Originally Posted by Gretchen (Post 5474226)
Thanks for posting this. It is surprising the number of people on this forum that get puppies prior to 8 weeks. On the TV show, Too Cute, there was a GSD family that kept the pups with the mom until 12 weeks and exposed them to many things. I wish my pup went through something like that.

We had kittens abandoned at our business, I found them at 5-6 days old and even though I was able to raise and bottle feed them, there are many things they missed not having a real cat mom around to teach them. The babies really do benefit from being with mom and siblings.

I was told at about 10 weeks old, the puppies really get attached to the pack and it is better to go to their homes between 8-9 weeks. Not sure how true this is, but wanted to put it out there for discussion.

selzer 05-05-2014 07:51 PM

I have had dogs go on time, and I have had pups go to their new homes as late as a little over a year old. Older puppies take a little longer to adjust, but do just fine.

Personally, I like to manage the pup during a good portion of the 3-16 week (roughly) super-socialization period, where learning tends to be more long term or concrete. After that period socialization still is important, but it doesn't do the same kind of stuff that early socialization does.

As a buyer having that pup from weeks 8 to 16 means that puppy leaves his litter -- huge change and latches onto his new owner. At this point the socialization is done with the puppy alone, not with his mom and/or litter, where puppies can run on the group confidence. It must sink or swim, and it must rely on its own and your confidence to manage all the things he will now need to experience without his litter.
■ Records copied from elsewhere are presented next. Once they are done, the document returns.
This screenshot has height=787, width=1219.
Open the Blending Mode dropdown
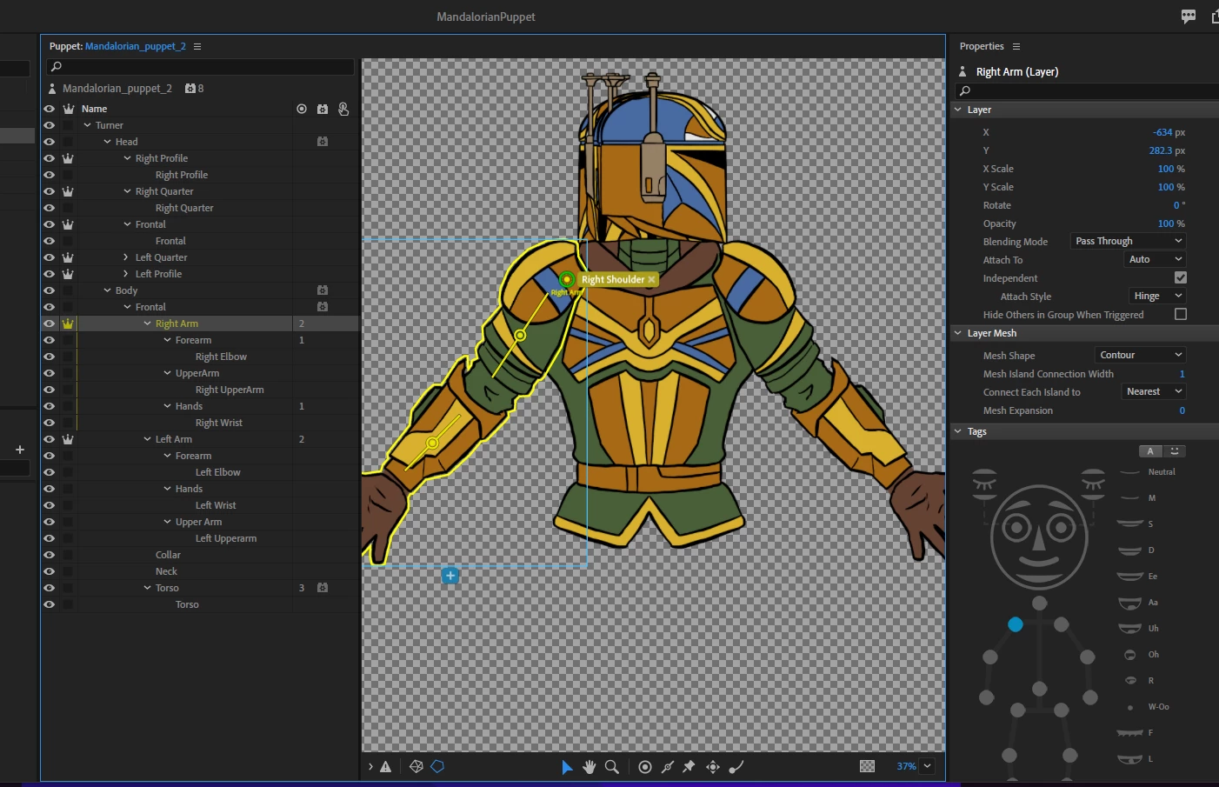point(1128,242)
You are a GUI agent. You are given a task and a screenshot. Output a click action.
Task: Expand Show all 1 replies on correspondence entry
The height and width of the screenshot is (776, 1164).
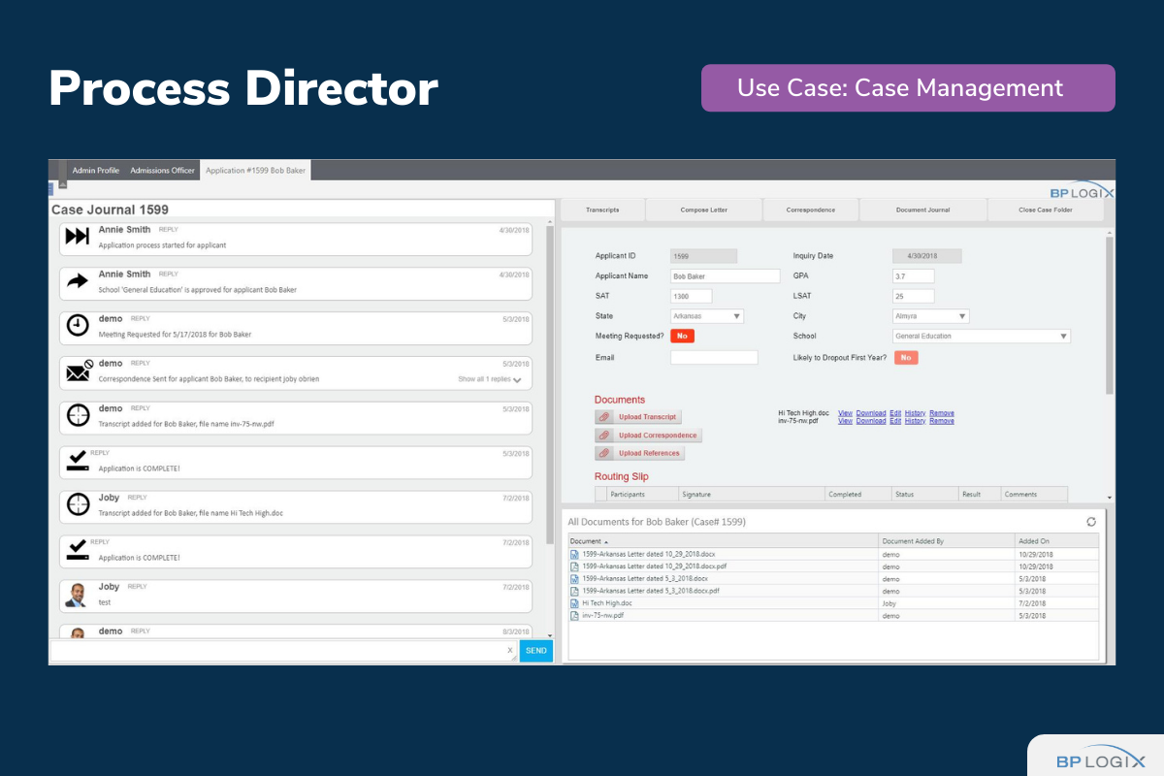pos(490,379)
The 3-8 week time frame is an awesome time for puppies to be introduced to sights and sounds while he is relatively safe with his dam and mates. If you see a cat walk by your area while your dam is right there, you can look to her and see that she is not concerned, ok, then what is this thing, it isn't going to eat me. Same with children, and other types of distractions.

But spending 12 weeks in the litter will only be helpful if the breeder can dedicate the time and energy to start taking the pup out and about individually. For the majority of the cases, having your puppy at the breeders where they have 4 or more adult dogs, 5 or more puppies (small litters are a toss up as a breeder's experience may be better and they will probably be able to give individualized attention to 4 or less puppies), is probably not as beneficial as with you beyond the 8 week point.

You can devote much more time to getting the puppy used to all the things that are common in your everyday life.